My Husband’s Name or Mine?
The first draft of my taxes came back from the tax preparer last month. They were prepared for someone called Barbara Newhall.
Barbara Newhall. Who’s that?
Barbara Newhall is no one. Barbara Newhall is a female first name, Barbara, tacked on to a family last name, Newhall.
They’re a nice family, those Newhalls, people I’ve been proud and contented to be folded into these past 46 years.
Having It Both Ways
But on the day Jon and I married, when I took his name, I made a point of holding on to my own as well, and I’ve been Barbara Falconer Newhall ever since.
The name suits me. It describes me. Barbara, a member of the Falconer family, who joined a second family, the Newhalls, on a sunlit Southern California day in 1977.
To be thought of or referred to as Barbara Newhall on a tax form or a book group roster or a medical bill makes me feel erased, non-existent, as if the true me had never been.
Yes, I was and am a Newhall. But that other person, Barbara Falconer, has never gone away:
She’s the third-grader who was best friends with Judy Klann at Ann Arbor Trail School in Detroit.
She’s the teenaged swimmer in suburban Detroit with a back stroke almost good enough to make the swim team.
She’s the freshman falling asleep over The Iliad in the musty stacks of the Graduate Library at the University of Michigan.
She’s indelible.
I Took His Name
I made the decision to add Jon’s name to mine because I wanted to be a family with him and with any children we might have. There was no need to ask — my husband’s name or mine? I’d have it both ways.

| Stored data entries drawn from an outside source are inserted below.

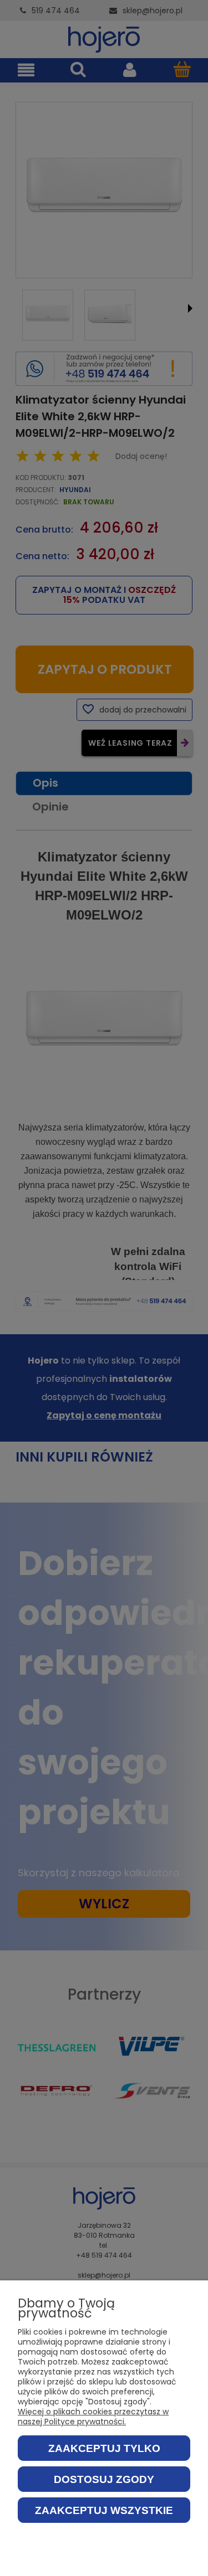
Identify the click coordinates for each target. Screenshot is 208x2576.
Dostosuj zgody (104, 2479)
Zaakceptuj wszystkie (104, 2510)
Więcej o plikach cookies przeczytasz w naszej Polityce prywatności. (93, 2416)
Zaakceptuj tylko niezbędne (104, 2452)
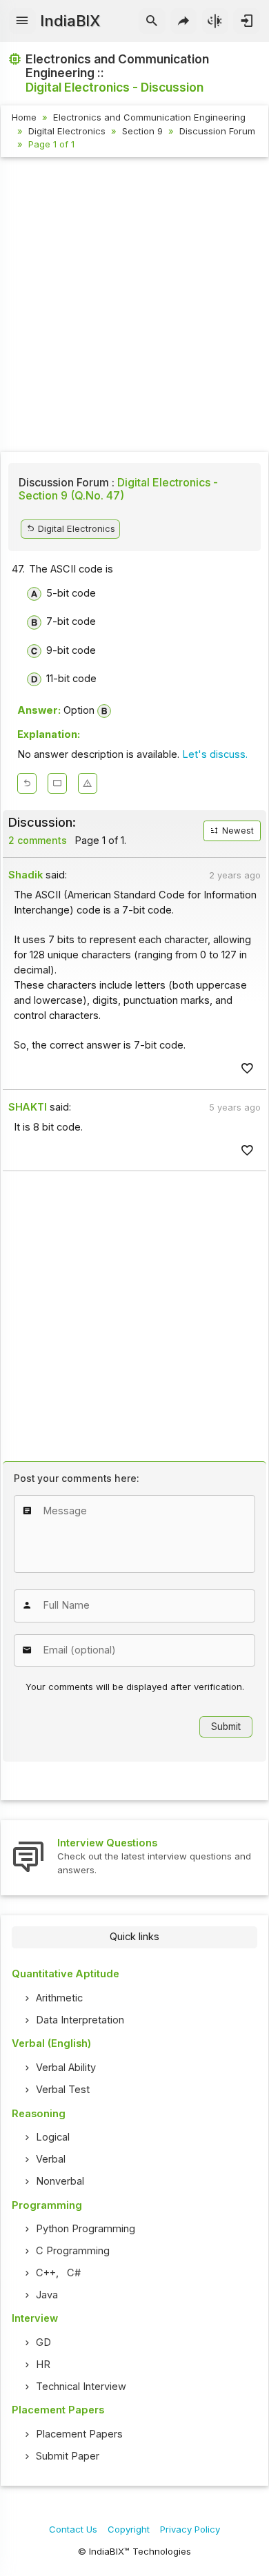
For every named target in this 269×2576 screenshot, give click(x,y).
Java (47, 2295)
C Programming (73, 2251)
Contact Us (73, 2529)
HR (43, 2364)
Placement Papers (79, 2434)
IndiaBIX (70, 21)
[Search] (152, 21)
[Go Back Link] (27, 783)
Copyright (129, 2529)
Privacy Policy (190, 2529)
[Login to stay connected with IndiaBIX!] (246, 21)
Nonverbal (60, 2181)
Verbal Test (63, 2089)
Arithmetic (59, 1998)
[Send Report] (87, 783)
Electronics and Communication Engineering (149, 117)
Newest (237, 831)
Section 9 (142, 130)
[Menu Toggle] (22, 21)
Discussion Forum (217, 130)
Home (24, 117)
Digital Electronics (67, 130)
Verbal (51, 2159)
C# (74, 2273)
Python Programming (85, 2229)
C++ (46, 2273)
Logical (53, 2137)
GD (43, 2342)
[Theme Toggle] (215, 21)
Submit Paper (67, 2456)
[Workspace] (57, 783)
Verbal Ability (66, 2067)
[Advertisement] (134, 306)
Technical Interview (81, 2386)
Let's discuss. (215, 754)
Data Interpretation (80, 2020)
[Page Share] (183, 21)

(Both kids, once they came along, inherited Falconer as their middle names. Over the years, I invited Jon more than once to put my name in the middle of his. He declined each time, firmly.)
In social contexts, I’ll often keep things simple by referring to myself as Barbara Newhall. But I tuck in Falconer wherever I can — on the Zoom ID, on the credit card, when leaving a voicemail message.
I want people to know who I am, the whole me.
When my brother-in-law assembled the Newhall family genealogy several years ago, he had me — and the other female add-ons — listed by first name only.
Who’s that Beatrice? I asked him. That Constance? That Lita? Those woman are people, I protested. They have names and genealogies of their own. They’ve added to the family gene pool. They need to be inked in.
My brother-in-law knew a convicted feminist when he saw one. His mother, Ruth Waldo Newhall, was one of them. The next time the family tree came out, all its women were fully named and accounted for.
Retired? Really?
My tax preparer made more than one assumption about me as he drew up that first draft. Besides assuming that I was content to be known as my husband’s wife, he assumed that I was done with my career. Under occupation, he put me down as “retired.”
I guess he figured from the paperwork I’d sent him that I was pretty darned old and, therefore, retired.
I am not retired. I’m a writer working away on her book projects, holding on to all of her identities.
Peter says
Inspiring post!
Barbara Falconer Newhall says
Sooo… have you thought of adding another name to yours? Not that I would want you to delete mine!